* begin Material for the task *

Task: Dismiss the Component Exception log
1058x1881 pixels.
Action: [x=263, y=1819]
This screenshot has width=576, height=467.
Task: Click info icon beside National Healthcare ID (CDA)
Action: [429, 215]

* end Material for the task *

= Stated exercise =
Copy the data above line for line, without changing anything.

= Result for this task =
Task: Dismiss the Component Exception log
1058x1881 pixels.
Action: [x=263, y=1819]
This screenshot has width=576, height=467.
Task: Click info icon beside National Healthcare ID (CDA)
Action: [429, 215]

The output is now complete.